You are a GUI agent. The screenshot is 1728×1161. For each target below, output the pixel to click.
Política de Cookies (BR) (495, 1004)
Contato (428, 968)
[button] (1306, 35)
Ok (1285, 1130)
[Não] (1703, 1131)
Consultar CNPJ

• [ACTIVITY]:
Could you reproduce all of the entries exactly as they appear?

• [OUTPUT FOR THIS EXERCISE]:
You are a GUI agent. The screenshot is 1728×1161. For each target below, output the pixel to click.
Política de Cookies (BR) (495, 1004)
Contato (428, 968)
[button] (1306, 35)
Ok (1285, 1130)
[Não] (1703, 1131)
Consultar CNPJ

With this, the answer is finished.